Ken Layne is a weird dude. And I say this as a guy who subscribes to Layne’s delightful periodical and listens to his quirky podcast. But the thing is, he’s also largely correct on the things that matter in our particular moment:
I feel like we are post-language now…. Things are more symbolic. The relationship between words and facts and objectivity and their impact seems to have separated to the point where most of the writing that I see, especially on something like Twitter, is by people baffled that people don’t get what they are trying to say. It’s depressing.

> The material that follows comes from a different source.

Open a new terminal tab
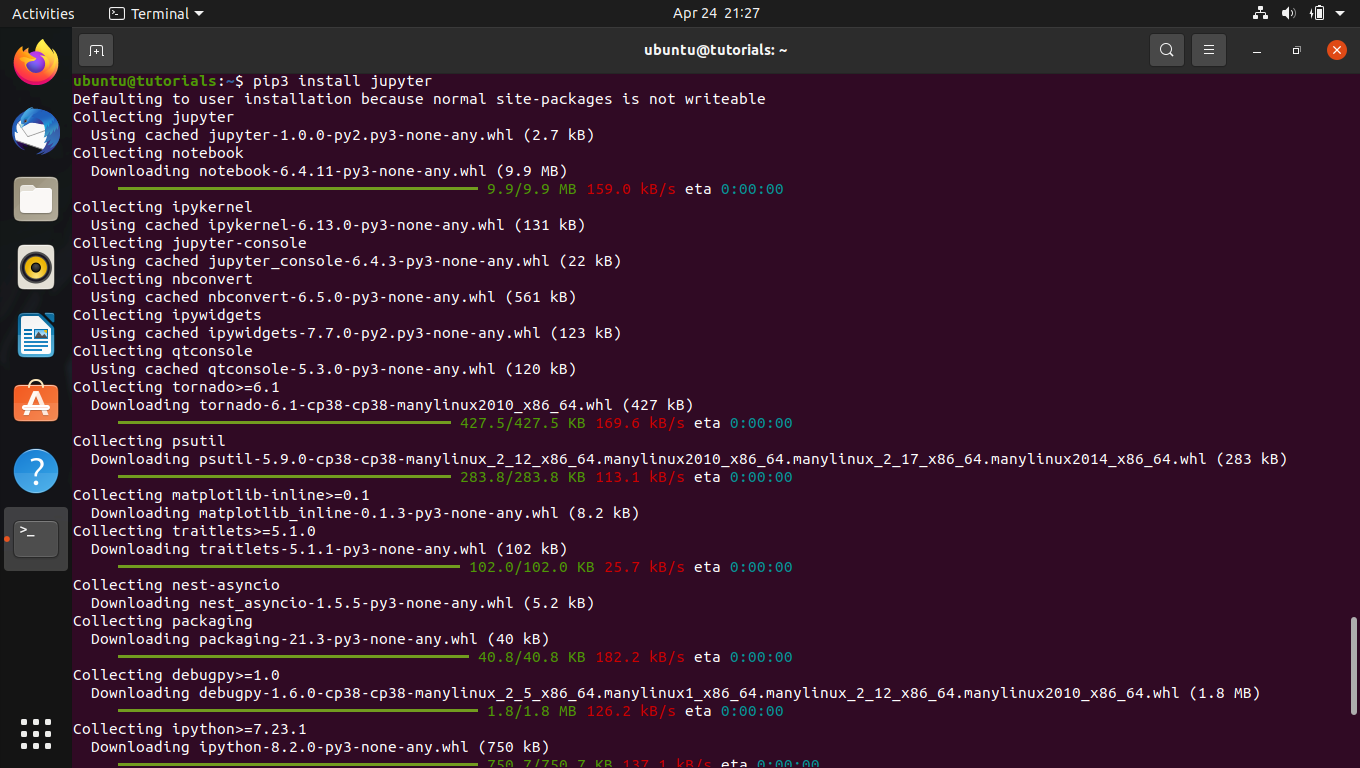point(95,49)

He’s also right about the draw of the desert wilderness, something the missus and I have only recently come to terms with:
The Romantics very deliberately mixed the excitement of paganism, taboo, spiritualism, romance—the idea that you go out in the wilds not to quietly and respectfully count wrens but to openly seek communion with the world. The weird parts of the desert I try to push and validate as our equivalence of Moses in the Sinai or Paul on the desert road or the Buddha sitting out under a tree hallucinating demons….
I’ve had a mystical experience in the desert: silence. Not the absence of sound, but the literal presence of silence. And believe me, there’s a huge difference between the two. You feel it; a connection to something bigger than you, whether God or Gaia or whomever. These experiences are real—and “incredibly relevant to today,” says Layne. “The numbing horror of social media and the digital age. To escape it is getting harder and harder.”
But escape it we must if we’re to keep our sanity.